**EXTRACT TO READ**.
:::::
1996 Clásica de Almería

Race details
- Dates: 17 February 1996
- Stages: 1
- Distance: 171 km (106.3 mi)
- Winning time: 4h 04' 00"

Results
- Winner / Wilfried Nelissen (BEL)
- Second / Asier Guenetxea (ESP)
- Third / Jesper Skibby (DEN)

= 1996 Clásica de Almería =

The 1996 Clásica de Almería was the 11th edition of the Clásica de Almería cycle race and was held on 17 February 1996. The race was won by Wilfried Nelissen.
:::::
**GOAL**. Which edition of the Clásica de Almería was the 1996 race, according to the text on the 1996 Clásica de Almería?

**GIVEN RECORDS**.
:::::
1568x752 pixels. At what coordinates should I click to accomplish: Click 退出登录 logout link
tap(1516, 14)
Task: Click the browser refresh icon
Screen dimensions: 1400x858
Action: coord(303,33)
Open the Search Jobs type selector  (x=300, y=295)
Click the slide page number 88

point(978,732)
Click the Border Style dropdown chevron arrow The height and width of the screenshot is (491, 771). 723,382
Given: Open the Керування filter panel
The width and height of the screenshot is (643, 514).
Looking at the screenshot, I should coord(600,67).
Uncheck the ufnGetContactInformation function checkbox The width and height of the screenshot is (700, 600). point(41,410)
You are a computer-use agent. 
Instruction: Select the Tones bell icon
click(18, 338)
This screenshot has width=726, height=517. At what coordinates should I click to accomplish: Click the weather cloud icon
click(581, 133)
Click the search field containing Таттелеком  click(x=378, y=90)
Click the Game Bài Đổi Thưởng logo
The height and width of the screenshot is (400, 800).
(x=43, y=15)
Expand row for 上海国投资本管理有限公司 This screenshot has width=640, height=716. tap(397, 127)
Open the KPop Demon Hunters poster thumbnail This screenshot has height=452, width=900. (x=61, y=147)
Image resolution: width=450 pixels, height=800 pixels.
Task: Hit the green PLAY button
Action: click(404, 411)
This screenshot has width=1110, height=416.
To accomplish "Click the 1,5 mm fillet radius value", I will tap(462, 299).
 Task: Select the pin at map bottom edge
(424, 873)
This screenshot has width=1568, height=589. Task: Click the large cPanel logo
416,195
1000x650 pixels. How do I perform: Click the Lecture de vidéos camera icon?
:::::
**RESPONSE BELOW**. The 11th edition.